Fifth seed Tsitsipas is coached by his father Apostolos but his mother is never far from his side and travels around the world watching her son play.
She famously gave her son a telling off at the ATP Cup at the start of the year when the young Tsitsipas accidentally hit his father after swinging a racquet in anger during a match against Nick Kyrgios.
Tsitsipas's father has been a regular at Roland Garros, wearing a mask bearing an image of his son, but the 22-year-old also has his mother Julia in Paris for this year's clay court grand slam.
The 22-year-old confessed after his victory against Rublev, however, that his mum's knowledge of the sport can be somewhat of an information overload for him at times.

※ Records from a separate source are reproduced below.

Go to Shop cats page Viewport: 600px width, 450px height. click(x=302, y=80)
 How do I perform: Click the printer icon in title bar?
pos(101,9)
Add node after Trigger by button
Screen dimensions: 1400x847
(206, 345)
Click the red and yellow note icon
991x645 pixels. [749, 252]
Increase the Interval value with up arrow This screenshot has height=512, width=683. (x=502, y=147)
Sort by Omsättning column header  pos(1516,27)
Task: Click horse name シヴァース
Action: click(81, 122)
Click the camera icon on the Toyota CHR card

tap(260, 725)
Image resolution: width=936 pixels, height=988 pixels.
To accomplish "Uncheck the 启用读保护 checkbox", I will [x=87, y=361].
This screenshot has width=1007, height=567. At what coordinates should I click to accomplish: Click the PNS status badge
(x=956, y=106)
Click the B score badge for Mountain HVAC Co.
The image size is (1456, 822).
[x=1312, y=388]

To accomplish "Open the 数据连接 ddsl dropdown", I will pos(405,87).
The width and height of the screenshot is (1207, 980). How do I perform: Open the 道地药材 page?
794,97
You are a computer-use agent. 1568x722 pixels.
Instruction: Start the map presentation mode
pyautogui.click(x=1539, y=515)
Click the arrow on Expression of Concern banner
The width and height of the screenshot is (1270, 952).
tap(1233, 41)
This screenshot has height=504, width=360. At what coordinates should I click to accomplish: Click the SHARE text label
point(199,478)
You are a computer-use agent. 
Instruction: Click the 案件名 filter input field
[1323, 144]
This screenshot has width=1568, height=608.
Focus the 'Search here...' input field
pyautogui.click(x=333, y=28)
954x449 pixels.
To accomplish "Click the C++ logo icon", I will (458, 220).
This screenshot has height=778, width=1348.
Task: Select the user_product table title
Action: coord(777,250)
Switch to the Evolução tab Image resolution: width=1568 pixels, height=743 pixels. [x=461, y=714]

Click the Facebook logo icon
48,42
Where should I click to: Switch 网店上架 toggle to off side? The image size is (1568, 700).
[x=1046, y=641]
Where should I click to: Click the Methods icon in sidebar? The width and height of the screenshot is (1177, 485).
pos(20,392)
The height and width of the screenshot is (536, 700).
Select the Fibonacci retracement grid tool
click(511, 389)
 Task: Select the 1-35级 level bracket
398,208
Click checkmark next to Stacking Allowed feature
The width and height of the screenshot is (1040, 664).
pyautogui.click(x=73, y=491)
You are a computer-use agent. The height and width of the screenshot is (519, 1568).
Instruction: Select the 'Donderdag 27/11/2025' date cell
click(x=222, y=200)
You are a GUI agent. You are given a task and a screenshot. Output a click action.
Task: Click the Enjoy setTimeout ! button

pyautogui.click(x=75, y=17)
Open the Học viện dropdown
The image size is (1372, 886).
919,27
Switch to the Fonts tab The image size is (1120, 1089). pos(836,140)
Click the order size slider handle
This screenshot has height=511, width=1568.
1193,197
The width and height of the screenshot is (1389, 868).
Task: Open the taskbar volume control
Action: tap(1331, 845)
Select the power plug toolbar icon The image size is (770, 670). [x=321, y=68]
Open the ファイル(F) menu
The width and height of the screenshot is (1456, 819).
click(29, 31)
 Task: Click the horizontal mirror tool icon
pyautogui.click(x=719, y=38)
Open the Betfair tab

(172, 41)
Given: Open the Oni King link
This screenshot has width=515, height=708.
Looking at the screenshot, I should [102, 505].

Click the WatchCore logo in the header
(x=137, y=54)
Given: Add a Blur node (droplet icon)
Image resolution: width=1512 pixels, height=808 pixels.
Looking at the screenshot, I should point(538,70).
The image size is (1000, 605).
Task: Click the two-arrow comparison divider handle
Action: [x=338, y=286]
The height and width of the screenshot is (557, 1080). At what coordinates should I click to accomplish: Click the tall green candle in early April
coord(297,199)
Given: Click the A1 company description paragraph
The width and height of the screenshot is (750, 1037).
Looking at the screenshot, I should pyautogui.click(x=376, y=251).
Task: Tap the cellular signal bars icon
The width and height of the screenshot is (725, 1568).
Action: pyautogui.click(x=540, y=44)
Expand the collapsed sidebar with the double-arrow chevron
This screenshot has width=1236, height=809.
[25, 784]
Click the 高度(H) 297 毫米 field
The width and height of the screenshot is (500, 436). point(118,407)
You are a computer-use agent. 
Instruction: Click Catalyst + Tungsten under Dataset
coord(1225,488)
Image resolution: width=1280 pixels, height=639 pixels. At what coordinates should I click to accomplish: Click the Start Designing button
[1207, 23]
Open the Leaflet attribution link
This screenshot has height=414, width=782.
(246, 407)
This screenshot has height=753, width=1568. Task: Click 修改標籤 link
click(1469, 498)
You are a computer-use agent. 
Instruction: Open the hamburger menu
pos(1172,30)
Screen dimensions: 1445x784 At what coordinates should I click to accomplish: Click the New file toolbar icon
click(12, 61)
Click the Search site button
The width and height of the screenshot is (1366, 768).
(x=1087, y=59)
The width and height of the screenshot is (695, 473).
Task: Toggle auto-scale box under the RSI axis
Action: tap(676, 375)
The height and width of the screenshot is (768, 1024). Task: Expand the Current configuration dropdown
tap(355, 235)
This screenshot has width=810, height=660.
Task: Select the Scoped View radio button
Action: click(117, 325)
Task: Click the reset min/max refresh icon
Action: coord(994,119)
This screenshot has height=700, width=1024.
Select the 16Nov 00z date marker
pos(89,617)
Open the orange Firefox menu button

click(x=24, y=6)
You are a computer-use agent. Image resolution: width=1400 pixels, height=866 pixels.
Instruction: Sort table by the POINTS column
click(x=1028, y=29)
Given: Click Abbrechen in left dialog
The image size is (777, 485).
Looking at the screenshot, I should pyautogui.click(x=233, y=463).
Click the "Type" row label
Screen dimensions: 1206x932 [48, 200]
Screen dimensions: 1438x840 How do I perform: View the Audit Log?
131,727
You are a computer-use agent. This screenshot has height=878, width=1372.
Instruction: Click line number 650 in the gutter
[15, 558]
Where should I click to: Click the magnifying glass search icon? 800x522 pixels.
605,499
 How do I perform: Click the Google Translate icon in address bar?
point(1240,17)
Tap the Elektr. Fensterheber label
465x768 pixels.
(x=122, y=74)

He told reporters after the quarter-final victory that conflicting messages from his two parents can often be problematic.
"My mom, she knows a lot about tennis," Greece's Tsitsipas, who is also guided by Serena Williams' coach Patrick Mouratoglou, told reporters with a smile.
"Sometimes it can be a bit complicated when she wants to give her own opinion or advice direct to me, then have my dad tell me something else.
"We've sat down and we said, 'Guys, that's my coach. Whatever opinions or whatever thoughts you have, has to be filtered through Apostolos, my father'. It can get quite hectic.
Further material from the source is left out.